At the boat he set down his liquid burden and passed the ice down to Mike; he heard it thump down into the box as he reached back up over his head and handed down the water pails. He dropped down to the deck himself from the ladder after casting off the lines and fended off from the pilings with the boat hook as Mike started the engine with a deep-throated roar that sent the nearby gulls zooming aloft.

They crept away from the dock and out into the deserted Sound, and Mike nodded at a sleekly expensive cabin cruiser which contrasted sharply with their own weather-beaten down-at-heels appearance. “I'll own one like that in a year, Johnny.”

Johnny looked at the cruiser and back at Mike. “You plannin' on hitting the sweeps? Besides, you couldn't desert the old lady.”

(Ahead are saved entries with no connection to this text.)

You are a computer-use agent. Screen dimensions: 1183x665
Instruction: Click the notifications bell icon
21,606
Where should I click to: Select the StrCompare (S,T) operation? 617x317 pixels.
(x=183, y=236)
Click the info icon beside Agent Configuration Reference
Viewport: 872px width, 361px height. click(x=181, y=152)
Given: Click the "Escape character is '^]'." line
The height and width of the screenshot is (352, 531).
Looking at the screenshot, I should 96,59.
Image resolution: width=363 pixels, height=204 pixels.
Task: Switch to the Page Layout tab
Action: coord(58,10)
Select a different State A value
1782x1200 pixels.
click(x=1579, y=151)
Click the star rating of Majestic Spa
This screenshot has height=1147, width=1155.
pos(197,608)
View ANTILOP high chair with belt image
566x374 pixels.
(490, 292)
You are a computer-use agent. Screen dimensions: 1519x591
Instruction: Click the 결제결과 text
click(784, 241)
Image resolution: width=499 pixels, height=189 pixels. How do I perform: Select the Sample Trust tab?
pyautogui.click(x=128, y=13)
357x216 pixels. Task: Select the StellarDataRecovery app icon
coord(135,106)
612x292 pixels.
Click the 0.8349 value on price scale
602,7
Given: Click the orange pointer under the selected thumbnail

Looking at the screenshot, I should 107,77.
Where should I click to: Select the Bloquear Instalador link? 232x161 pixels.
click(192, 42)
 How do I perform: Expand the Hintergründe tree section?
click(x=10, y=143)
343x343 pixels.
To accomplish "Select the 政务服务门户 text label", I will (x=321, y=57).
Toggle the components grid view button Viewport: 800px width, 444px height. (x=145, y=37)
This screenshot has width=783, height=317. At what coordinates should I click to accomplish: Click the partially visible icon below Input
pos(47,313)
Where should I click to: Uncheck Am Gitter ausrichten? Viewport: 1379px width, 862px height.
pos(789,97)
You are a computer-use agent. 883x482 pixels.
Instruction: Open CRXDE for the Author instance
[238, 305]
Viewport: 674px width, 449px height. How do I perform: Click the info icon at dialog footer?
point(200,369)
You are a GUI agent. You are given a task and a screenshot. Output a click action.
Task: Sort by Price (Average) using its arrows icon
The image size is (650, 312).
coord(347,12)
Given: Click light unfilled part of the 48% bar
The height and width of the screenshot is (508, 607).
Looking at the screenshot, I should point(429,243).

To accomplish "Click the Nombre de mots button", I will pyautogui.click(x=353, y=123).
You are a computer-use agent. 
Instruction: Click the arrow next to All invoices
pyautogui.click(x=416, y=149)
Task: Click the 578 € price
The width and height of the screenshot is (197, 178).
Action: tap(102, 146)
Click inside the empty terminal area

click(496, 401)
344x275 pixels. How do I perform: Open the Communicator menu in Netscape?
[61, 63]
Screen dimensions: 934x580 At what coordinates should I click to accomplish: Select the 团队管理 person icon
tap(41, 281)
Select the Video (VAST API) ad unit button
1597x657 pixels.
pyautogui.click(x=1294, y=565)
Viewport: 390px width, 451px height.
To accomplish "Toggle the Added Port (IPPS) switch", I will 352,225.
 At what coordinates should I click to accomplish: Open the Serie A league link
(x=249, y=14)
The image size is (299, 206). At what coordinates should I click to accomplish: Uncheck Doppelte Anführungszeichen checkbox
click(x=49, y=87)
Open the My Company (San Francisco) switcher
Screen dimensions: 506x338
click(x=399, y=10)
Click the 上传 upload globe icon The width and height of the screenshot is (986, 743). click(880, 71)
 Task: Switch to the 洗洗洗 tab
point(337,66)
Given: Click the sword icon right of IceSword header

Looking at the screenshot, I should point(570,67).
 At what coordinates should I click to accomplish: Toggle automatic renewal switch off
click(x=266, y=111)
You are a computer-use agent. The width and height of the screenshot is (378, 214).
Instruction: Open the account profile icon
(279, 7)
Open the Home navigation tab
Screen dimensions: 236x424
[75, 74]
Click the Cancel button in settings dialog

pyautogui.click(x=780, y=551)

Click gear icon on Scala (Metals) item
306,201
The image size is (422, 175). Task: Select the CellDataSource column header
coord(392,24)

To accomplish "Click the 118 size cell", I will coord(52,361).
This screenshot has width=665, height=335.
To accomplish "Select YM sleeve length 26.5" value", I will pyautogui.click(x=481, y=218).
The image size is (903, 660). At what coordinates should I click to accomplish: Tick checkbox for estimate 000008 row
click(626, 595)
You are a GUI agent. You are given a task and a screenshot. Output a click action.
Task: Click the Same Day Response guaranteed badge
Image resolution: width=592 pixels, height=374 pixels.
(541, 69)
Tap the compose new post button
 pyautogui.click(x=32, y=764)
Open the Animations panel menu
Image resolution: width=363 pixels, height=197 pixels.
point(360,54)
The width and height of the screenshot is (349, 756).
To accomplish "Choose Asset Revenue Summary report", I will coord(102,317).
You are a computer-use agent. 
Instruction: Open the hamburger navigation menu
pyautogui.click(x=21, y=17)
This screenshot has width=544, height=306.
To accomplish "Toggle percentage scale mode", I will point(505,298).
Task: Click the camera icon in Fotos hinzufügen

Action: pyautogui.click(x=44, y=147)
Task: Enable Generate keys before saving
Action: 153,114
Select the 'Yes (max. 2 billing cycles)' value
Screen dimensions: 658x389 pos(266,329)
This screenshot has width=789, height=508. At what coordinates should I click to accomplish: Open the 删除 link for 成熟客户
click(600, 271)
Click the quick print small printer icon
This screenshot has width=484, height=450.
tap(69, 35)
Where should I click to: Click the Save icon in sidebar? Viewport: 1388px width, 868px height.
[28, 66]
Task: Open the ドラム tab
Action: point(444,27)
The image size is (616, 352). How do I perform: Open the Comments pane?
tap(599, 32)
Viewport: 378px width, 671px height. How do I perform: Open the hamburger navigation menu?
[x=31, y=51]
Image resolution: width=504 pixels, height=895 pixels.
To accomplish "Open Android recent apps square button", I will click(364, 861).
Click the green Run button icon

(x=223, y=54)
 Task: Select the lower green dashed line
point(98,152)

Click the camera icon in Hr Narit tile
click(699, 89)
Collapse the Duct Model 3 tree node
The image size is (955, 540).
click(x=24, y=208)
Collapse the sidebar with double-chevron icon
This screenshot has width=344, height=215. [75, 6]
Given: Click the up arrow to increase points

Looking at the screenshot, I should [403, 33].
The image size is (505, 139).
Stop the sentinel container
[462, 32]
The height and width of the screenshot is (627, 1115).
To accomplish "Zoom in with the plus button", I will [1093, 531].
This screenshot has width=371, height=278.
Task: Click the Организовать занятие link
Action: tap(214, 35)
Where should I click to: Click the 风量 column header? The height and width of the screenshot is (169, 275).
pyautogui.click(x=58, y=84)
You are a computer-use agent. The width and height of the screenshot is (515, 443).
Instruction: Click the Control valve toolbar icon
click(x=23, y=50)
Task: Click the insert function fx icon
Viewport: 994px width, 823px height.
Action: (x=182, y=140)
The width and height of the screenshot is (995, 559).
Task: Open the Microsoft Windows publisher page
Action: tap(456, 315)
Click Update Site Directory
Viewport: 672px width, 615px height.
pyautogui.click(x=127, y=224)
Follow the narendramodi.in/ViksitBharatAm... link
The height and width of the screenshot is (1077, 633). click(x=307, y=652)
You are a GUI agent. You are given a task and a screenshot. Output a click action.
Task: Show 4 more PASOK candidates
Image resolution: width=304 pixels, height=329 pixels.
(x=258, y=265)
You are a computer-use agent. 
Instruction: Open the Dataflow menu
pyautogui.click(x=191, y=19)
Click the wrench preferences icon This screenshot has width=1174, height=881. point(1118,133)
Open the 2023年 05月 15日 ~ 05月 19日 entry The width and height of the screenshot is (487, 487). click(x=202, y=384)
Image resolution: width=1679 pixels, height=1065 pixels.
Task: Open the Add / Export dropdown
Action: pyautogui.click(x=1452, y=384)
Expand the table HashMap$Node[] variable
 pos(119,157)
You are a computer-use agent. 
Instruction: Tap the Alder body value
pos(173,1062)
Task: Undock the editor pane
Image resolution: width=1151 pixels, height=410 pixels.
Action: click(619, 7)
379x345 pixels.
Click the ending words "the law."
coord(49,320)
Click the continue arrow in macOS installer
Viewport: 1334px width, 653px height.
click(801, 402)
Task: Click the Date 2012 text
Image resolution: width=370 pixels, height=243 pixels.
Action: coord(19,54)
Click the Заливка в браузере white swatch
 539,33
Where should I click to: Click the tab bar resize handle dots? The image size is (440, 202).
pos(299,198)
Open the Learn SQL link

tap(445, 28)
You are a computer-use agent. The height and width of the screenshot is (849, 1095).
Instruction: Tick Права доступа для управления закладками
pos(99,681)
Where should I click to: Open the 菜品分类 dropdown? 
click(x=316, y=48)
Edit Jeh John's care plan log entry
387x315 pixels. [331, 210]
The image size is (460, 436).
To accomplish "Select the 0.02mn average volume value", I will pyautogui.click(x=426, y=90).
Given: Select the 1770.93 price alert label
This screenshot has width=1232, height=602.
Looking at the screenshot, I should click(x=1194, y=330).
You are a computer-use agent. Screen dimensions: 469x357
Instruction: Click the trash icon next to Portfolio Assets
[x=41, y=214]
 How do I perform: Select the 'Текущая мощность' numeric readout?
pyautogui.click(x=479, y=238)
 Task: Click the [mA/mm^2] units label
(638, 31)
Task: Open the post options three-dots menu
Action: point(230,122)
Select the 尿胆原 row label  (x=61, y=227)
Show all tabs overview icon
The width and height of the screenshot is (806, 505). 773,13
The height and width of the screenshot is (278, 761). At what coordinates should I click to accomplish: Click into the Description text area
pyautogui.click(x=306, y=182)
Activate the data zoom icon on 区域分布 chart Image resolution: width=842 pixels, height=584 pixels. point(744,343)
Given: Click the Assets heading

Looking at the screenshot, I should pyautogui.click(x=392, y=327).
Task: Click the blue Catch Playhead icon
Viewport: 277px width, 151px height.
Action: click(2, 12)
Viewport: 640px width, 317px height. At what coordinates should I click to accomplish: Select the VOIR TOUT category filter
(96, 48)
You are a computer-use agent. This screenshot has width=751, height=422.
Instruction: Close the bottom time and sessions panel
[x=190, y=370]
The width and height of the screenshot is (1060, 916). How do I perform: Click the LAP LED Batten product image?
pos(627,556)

Mike smiled. “I'll retire the old lady and keep her for a pet.”

Johnny crouched before a compartment door in the cockpit and removed a tangle of gear. Swiftly he assembled two spinning rods and sorted out a double handful of mismatched reels, swivels, lures, leader wire, a battered knife and a rusty hatchet. Beyond the point the breeze freshened; Ye Olde Beaste lumbered through lengthening swells, and the air had a crisper tang. Johnny removed half a dozen bottles of beer from the case in the bottom of the boat and put them in the box with the ice.

“Any place in particular you want to try?” Mike asked from the wheel.

“Anywhere-I don't care. When you get tired of burnin' gas, throw over the float.” He bent double to peel his T-shirt off over his head, and Mike grimaced at the Indian-bronzed torso.

“Wish I tanned like that. Last time we came out here I nearly burned right up; some deficiency in the skin pigmentation, Doc Phillips says. On the water I've got to keep covered up. How about breaking out a sandwich? I could eat a rubber boot.”

“A beer, too?”

“Later, maybe.”

They gnawed on thick slabs of ham and cheese inartistically thrust between jagged slices of rye bread. Mike tossed his torn-off crusts to the trailing cloud of gulls, stood up and brushed off his hands, and reached down to cut off the engine. In the sudden silence they began to lose headway, and he catwalked up to the bow and tossed over the float anchor which would keep them headed steadily into the wind.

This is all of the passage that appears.